However, the expenses exceeding the market value, could be interpreted as domestic expenditure under sec 197(2)-(a) of the Inland Revenue Act No. 24 of 2017 and its subsequent amendments. Domestic Expenditure under section 10(1)-(b)-(i) of the Inland Revenue Act No. 24 of 2017 and its subsequent amendments, are not allowed in calculating a person’s income.
Where the employer reimburses any expense connected with a house or apartment occupied by the employee, the value of benefit shall be actual expense reimbursed by the employer has not been removed. Therefore, when the employer reimburses any expense connected with a house or apartment occupied by the employee such shall be ascertained for tax in the hands of the employee according to the actual expense.
New insertions are if any amount is deducted from the employee’s salary for providing a place of residence or by way of rent, the employment benefit should be the benefit specified under 2(a) or (b) of the referred circular, less the amount deducted from the employee’s salary. 2 (a) and accordingly, the employee’s contribution for the same benefit as an expense shall reduce the benefit value recognised under paragraph 2(a) or (b) of the circular. The other is salary has been defined to capture value considered for Widows and Orphans Pension Scheme/Employee Provident Fund and any other cases the gain and profits received from employment in cash from the relevant employment. Here, it is generally the basic salary and other allowances would be fine in determining salary. Previously it was remuneration where it had a wider scope.
In terms of relief for motor vehicles provided, the requirement to adhere to the market value as the first attempt under the previous circular has been removed.
Therefore, in ascertaining the value of providing transport facilities including a motor vehicle as employment benefits, the table given in the revised circular to be followed. No requirement to refer to the market value.
However, if a vehicle is fully used for private use (not partly used for private use), the actual benefits as per the market value shall be taxable. This benefit is confined to one vehicle from primary employment and/or another vehicle from secondary employment as the case maybe. Therefore, an employee can enjoy the above table application only for a single vehicle either from primary or secondary employment.

- Information:
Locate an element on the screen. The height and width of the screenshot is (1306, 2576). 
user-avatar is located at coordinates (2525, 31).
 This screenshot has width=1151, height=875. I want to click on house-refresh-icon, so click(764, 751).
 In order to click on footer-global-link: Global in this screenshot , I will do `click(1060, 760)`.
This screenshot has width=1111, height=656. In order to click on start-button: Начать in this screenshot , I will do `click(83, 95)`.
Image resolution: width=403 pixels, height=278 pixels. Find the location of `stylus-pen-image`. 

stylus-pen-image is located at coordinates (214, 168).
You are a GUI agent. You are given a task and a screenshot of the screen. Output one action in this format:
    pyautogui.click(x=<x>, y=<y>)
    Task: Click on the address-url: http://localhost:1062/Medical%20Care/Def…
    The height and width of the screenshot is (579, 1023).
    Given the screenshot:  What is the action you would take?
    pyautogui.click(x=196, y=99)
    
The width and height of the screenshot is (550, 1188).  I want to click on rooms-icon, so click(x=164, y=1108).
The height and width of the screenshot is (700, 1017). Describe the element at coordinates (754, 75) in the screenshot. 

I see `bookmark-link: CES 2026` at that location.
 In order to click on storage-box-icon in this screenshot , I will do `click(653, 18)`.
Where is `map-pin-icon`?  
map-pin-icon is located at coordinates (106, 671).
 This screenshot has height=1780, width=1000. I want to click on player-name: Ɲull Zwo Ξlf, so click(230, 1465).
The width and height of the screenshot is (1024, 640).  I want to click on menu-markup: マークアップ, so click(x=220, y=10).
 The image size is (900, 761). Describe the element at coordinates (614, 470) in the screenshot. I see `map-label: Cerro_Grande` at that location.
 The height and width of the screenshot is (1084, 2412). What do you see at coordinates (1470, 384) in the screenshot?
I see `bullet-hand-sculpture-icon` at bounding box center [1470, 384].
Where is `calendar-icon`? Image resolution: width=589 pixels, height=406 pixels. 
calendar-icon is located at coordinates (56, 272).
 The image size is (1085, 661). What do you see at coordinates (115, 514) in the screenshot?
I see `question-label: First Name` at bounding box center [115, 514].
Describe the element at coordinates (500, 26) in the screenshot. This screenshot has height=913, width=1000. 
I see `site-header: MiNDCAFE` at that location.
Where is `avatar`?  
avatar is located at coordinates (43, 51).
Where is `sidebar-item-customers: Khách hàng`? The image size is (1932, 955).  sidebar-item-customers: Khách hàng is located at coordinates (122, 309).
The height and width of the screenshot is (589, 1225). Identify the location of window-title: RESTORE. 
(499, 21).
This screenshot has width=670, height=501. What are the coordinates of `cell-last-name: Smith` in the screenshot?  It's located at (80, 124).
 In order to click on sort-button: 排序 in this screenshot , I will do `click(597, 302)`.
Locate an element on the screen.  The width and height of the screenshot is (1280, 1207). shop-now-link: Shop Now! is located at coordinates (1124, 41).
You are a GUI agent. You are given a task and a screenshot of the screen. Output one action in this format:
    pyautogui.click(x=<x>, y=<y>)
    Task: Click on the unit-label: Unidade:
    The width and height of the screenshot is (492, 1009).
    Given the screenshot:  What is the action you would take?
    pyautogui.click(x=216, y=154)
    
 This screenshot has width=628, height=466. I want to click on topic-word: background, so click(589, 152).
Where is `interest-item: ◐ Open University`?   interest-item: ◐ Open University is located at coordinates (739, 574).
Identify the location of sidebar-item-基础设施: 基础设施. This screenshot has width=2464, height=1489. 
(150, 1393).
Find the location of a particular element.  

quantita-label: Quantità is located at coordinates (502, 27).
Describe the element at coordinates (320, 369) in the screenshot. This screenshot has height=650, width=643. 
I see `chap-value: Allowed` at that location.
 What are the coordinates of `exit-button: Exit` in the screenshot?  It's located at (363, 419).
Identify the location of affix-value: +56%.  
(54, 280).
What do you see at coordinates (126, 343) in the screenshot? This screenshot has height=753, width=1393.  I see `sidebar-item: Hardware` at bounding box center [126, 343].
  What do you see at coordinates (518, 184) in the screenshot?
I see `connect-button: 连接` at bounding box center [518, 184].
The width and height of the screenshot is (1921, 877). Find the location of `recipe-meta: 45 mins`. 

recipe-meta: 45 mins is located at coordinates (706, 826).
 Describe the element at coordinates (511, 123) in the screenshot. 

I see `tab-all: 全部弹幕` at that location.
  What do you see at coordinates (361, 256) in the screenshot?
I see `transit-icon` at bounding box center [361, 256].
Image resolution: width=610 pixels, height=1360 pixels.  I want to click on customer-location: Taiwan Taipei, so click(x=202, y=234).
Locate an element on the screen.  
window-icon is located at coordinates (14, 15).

- Activity A: In the passage on taxing employment benefits, how is a vehicle taxed if it is used fully for private use?
- Activity B: Continue the passage on taxing employment benefits from the point where it stops.

- Answer section A: The actual benefits as per the market value are taxable.

- Answer section B:
New insertions with regard to vehicles include: if any employee receives any sum in lieu of any vehicle provided by the employer for the fully or partly official use, under a circular, directive or regulation issued by the Government, such benefit shall be 25% of the total cost incurred by the employer. The valuation, therefore, shall be strictly on the circular, directive or the regulation issued by a Government institution.
If any employee receives a vehicle partly or fully for the use of official purpose and if he is entitled for a payment of fuel from an employer, under a circular, directive or regulation issued by the Government, such benefit shall be 25% of the total cost incurred by the employer. The valuation, therefore, shall be strictly on the circular, directive or the regulation issued by a Government institution.
A new addition is if any employee receives any communication facilities from an employer under a circular, directive or regulation issued by the Government, such benefit shall be 25% of the total cost incurred by the employer. The valuation, therefore, shall be strictly on the circular, directive or the regulation issued by a Government institution.
The valuation of other non-cash benefits remain unchanged from the previous circular. They are provision of hotel facilities for expatriates; provision of electricity and gas etc.; provision of medical benefits; provision of free meals; a discharge or reimbursement of the person’s dental, medical or health insurance expenses where the benefit is not available to all full-time employees on in the same grade of the service, on equal terms; payment of telephone bills; air tickets (other than official purposes) and payment of tax.